WHAT’S THE matter with Mitt?

Besides his disconcerting tendency to chomp on his shoes at periodic intervals, that is.

After a week in which Rick Santorum scored a Colorado-Minnesota-Missouri hat trick, beating Romney in two states he had carried in 2008, it’s time to put Mitt under the microscope.

He’s got money. He’s got a machine. But he’s missing the M-word essential to a persuasive campaign: A message. Simply put, Romney isn’t running on ideas. It’s not that he doesn’t have them, it’s that he doesn’t use them. Instead, he’s campaigning on his resume, on his putative economic know-how, and on the twin notions that he’s the all-but-inevitable Republican nominee and the most electable of the GOP hopefuls.

Last things first: Electability matters, but it’s not trump. What’s more, it’s an asset that ebbs when a candidate falls behind the incumbent in national polls, just as the aura of inevitability fades when a front-runner stumbles.

What the former Massachusetts governor needs is a compelling issues-based argument. But instead of peddling a package of policy prescriptions, Romney has simply declared that he can jump-start the economy and fix our fiscal problems. His pitch boils down to: Trust me, I can do this.

Maybe, but until he guys his lofty claim to specifics, it remains a vague and nebulous boast. Although they lack Romney’s executive experience, Rick Santorum, Newt Gingrich, and Ron Paul all anchor their candidacies with more concrete ideas.

They also draw much sharper policy distinctions with Romney than he does with them, for two reasons. Whenever he can, Romney pivots and tries to run against Barack Obama rather than his intra-party rivals. A standard front-runner’s tactic, that hasn’t worked in this race because it assumes a willingness to unite around a front-runner that Republicans simply don’t feel. Not yet, anyway.

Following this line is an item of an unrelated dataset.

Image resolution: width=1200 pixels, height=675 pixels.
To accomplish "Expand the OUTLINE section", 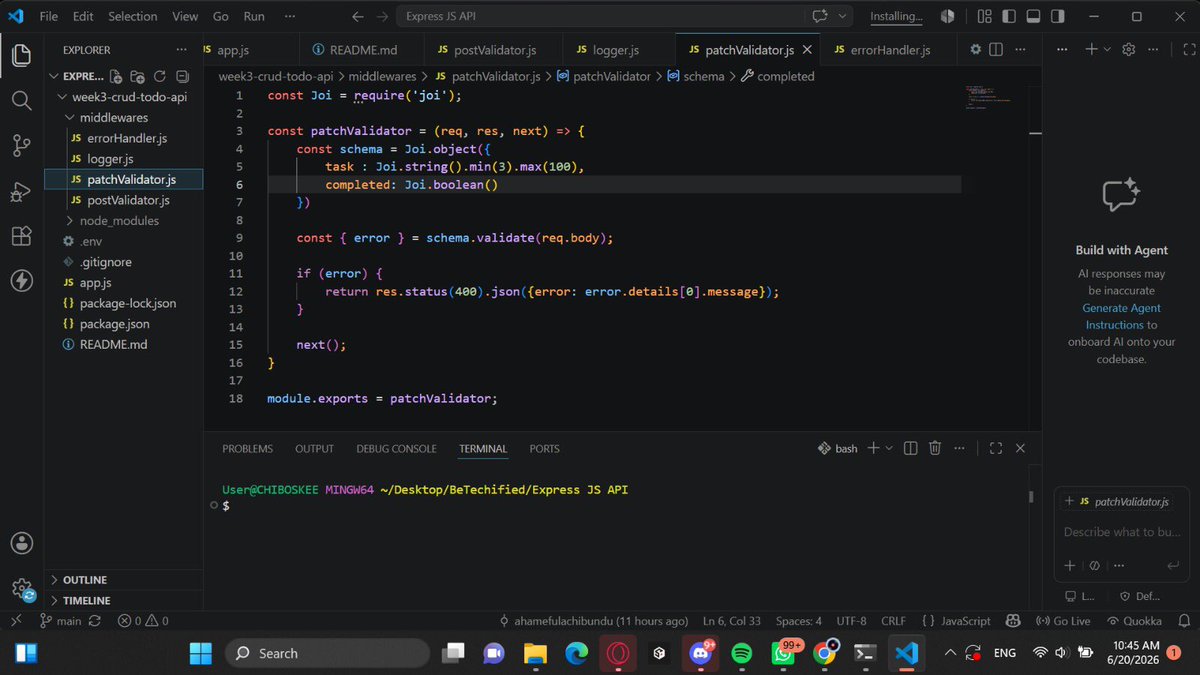I will (x=84, y=580).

Secondly, there aren’t many big issues where Romney is genuinely more conservative than his principal rivals, and with starboard-siders already skeptical of him, he clearly doesn’t want to draw distinctions that would leave him defending more moderate ground. (One notable - and effective - exception came last year, when he took on Rick Perry over Social Security.) To differentiate himself on something like, say, fiscal policy, could play into Newt Gingrich’s assertion that he’s really a Massachusetts moderate, while Gingrich is a Reaganesque supply-sider.